Data in this exercise
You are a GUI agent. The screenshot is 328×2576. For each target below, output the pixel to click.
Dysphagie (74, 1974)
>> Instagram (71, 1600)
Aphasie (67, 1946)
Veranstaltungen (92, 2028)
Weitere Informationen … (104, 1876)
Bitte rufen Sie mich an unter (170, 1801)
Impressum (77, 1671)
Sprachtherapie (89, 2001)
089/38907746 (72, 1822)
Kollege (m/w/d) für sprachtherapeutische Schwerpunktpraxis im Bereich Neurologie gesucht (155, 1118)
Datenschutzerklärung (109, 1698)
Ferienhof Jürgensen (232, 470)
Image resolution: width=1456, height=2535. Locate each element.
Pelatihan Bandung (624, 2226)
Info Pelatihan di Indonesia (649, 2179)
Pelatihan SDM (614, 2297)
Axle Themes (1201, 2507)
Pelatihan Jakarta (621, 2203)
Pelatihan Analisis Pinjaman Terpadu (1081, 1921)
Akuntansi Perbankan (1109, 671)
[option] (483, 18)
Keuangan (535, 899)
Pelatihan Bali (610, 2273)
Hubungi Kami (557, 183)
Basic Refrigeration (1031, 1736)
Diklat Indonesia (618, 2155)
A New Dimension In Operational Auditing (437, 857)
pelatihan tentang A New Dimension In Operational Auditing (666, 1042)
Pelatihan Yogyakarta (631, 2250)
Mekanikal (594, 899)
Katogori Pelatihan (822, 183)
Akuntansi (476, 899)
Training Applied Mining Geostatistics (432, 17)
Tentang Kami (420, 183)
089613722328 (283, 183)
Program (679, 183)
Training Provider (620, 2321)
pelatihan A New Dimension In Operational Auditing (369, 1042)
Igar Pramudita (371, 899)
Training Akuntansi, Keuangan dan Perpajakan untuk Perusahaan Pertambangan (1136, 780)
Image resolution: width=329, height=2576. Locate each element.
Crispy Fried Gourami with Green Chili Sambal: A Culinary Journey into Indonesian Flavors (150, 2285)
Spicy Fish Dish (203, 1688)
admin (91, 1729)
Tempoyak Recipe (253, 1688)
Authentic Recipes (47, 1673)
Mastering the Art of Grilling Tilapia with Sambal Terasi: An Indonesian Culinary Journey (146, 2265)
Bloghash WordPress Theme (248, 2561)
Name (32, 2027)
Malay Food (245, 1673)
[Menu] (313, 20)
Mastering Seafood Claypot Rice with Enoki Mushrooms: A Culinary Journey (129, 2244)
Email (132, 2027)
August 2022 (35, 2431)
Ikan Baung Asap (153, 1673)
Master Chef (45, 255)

What to produce
Set down only the lines above that fall between the line holding "Training Applied Mining" and the line holding "Igar Pramudita (371, 899)", inclusive, keeping each exact.

Completed exercise
Training Applied Mining Geostatistics (432, 17)
Tentang Kami (420, 183)
089613722328 (283, 183)
Program (679, 183)
Training Provider (620, 2321)
pelatihan A New Dimension In Operational Auditing (369, 1042)
Igar Pramudita (371, 899)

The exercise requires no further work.